The Independent, Features, November 6, 2003

Visual Arts
The Old Painter and the Sea;
Turner: the Late Seascapes
Goodwin: Dilate
Manchester Art Gallery

By Lynne Walker

Turner is at his most adventurous in The Late Seascapes - an exhibition of 42 oil paintings and watercolours assembled by the art galleries Massachusetts and Manchester - in which he makes the sea his own personal stage. Works drawn from the final decades of his career, from, the mid 1820s to his death in 1851, celebrate the dramatic grandeur of its mood, reflecting the infinite variety of colours and textures of waves and sky in sensational backdrops and extraordinary foregrounds.

On to them he projects history, such as Van Tromp's Shallop, and classical myth. With Dido and Aeneas royally portrayed in The Departure of the Fleet. He also uses the same drops as scene-setters for interpreting the many perils and pleasures associated with the sea - storms and wrecks, sunrises and fishing - and for exploring his preoccupation with light, misty hazes, puffing steam and machines.

For him, as an old man, the sea was apparently the elixir of eternal, vigorous youth. Fascinatingly, unfinished late works and preliminary underpaintings are hung her with completed works: Turner's style may have been rooted in the late 18th and early 19th centuries, but his eye and brush were surely time-travellers speeding ahead to Impressionism.

His experiences in the Kent and Sussex coast whetted his appetite, but it was his vivid sea voyages as an intrepid traveller, a modern-day Ulysses, which - as the exhibition curator James Hamilton suggests - inspired his casting. These canvases are peopled with stately ships, small boats tossing about, oddly shaped humans not drowning but waving, and infinite varieties of weather. And he wasn't afraid to use his brush to draw attention to controversial issues of his day, which still resonate. Now for the Painter, depicting the rescue of a stranded mother in foreign dress, suggests Turner's pride in Britain as a haven for outcasts.

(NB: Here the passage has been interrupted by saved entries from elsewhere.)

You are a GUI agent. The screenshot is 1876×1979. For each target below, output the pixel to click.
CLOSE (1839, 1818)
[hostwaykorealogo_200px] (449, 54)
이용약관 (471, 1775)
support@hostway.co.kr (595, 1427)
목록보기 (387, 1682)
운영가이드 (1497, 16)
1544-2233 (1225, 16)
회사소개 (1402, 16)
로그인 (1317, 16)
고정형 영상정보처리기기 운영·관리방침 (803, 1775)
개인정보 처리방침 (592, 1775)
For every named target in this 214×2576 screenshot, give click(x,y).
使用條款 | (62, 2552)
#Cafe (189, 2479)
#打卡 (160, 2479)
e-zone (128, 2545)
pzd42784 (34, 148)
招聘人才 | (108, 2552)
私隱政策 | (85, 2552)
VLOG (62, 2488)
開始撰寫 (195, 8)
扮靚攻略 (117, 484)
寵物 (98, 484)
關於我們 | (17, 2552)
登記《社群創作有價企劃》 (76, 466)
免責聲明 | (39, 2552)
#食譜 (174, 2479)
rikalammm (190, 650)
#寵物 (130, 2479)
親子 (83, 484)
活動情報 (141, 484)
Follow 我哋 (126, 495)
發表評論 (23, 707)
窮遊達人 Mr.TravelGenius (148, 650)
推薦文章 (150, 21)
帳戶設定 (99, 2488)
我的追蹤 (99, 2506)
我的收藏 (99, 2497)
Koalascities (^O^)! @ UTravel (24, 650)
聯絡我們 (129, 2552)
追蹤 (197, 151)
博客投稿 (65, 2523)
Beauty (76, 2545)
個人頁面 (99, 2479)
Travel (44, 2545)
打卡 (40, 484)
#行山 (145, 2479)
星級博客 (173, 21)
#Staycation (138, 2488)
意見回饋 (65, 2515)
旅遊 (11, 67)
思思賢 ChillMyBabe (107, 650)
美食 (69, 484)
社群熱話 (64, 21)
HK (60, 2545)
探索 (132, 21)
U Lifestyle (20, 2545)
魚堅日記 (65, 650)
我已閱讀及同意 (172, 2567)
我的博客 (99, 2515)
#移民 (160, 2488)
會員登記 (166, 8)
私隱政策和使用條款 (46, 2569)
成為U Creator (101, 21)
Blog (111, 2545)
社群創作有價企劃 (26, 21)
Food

In a section called The Deep, it is the brutal struggle between whales and whalers that surfaces in bloodied waters. One striking image, Whalers *( The Whale Ship) shows a huge floundering whale, spray slashing across the width of the canvas.

The longer you look at these seascapes, whether calm and reflective or brilliantly turbulent, the more you imagine is rippling beneath the surface. In Sea Monster and Vessels at Sunset, the fish have become terrifying monsters; in Dawn after the Wreck, the baying mutt on the beach was, according to Ruskin, the only survivor from a sailing disaster, though there's no evidence if a wreck. Around many of the central vortexes dominating the works, you can almost hear bobble-hatted fishermen roaring to each other.

The nearest we come to Turner's reputed experience of having himself tied to the mast of his ship in a snowstorm is the coach crash in which he found icy inspiration while making a dangerous winter crossing of the Alps, realise in Snowstorm, Mount Cenis, one in a series of chilly lake and mountain watercolours.

Easily the most stunning picture in the show is Rockets and Blue Lights to Warn Steamboats of Shoal Water (1840). It has taken almost 150 years to get from Liverpool to Manchester, having failed to make its scheduled appearance in the latter city's 1857 Art Treasures of Great Britain exhibition. Its owner refused to allow it to be transported by rail, insisting that it go by road. Fate intervened, and the horse-drawn cart carrying it was struck by a train at a level crossing, causing the owner to take fright and have the picture returned to him immediately.

The canvas has been given a restorative makeover with 70 per cent of its previously poorly restored surface removed, and Turner's brushwork is revealed in all its glory. Seen here against marine-blue walls, the azure, turquoise and yellow tones of the seascapes sing out. Hamilton describes them as operatic, and indeed they are: from the rhythmic sweep of so many waves, to the poses of busy, chorus-like humans and the harmonic clashes of the elements.

In Dryden Goodwin's installation Dilate in the adjoining gallery, eight video screens form an octagon around the viewer. Whichever way you turn in this centre-stage position, surround-sound and jigsaw-like pictures flit past. Nature meets medieval images at urban junctions with beautifully shot, imaginatively edited glimpses of a vast range of material - Durham Cathedral's Rose Window; a P&O liner ploughing through the waves; an aeroplane gliding through the air; the artist's own long-lashed eye; a verdant forest; a dizzying highway - all captured by the artist on an eight camera rig. Dilate is a showcase for a technology of which Turner, with his interest in photography, optics and other scientific developments, would have thoroughly approved.